[Saved data entries]

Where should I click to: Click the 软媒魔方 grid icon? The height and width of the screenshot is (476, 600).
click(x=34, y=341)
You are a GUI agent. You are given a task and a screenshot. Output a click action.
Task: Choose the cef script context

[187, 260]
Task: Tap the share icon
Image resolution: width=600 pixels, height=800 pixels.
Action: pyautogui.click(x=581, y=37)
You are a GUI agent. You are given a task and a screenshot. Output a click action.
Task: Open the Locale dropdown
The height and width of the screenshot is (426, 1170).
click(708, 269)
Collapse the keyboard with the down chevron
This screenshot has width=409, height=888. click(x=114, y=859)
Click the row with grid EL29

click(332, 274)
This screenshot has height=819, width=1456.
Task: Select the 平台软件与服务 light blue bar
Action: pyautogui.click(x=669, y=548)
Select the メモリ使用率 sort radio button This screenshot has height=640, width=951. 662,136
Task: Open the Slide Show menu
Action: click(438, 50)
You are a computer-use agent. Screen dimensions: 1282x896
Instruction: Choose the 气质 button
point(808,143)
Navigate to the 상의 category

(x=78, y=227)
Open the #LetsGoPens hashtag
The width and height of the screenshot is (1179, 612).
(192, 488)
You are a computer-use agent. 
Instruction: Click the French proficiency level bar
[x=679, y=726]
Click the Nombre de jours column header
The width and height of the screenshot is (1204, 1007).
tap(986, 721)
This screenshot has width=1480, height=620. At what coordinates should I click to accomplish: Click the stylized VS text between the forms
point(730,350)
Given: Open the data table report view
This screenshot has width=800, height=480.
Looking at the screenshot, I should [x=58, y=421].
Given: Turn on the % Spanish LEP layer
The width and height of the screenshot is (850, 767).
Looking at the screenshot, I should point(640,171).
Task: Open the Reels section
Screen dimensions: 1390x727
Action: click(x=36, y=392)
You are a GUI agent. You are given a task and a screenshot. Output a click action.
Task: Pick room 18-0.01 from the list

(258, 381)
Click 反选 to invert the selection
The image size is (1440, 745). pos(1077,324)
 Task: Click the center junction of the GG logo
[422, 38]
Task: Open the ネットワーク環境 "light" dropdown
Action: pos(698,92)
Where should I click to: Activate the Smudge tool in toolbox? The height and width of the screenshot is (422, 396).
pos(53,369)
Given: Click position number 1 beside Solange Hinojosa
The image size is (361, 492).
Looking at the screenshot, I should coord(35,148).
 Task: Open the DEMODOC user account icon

**What the task requires**
What is needed is every line from the data above that includes the string "computer", copied out.

**Response box**
You are a computer-use agent. Screen dimensions: 1282x896
You are a computer-use agent. 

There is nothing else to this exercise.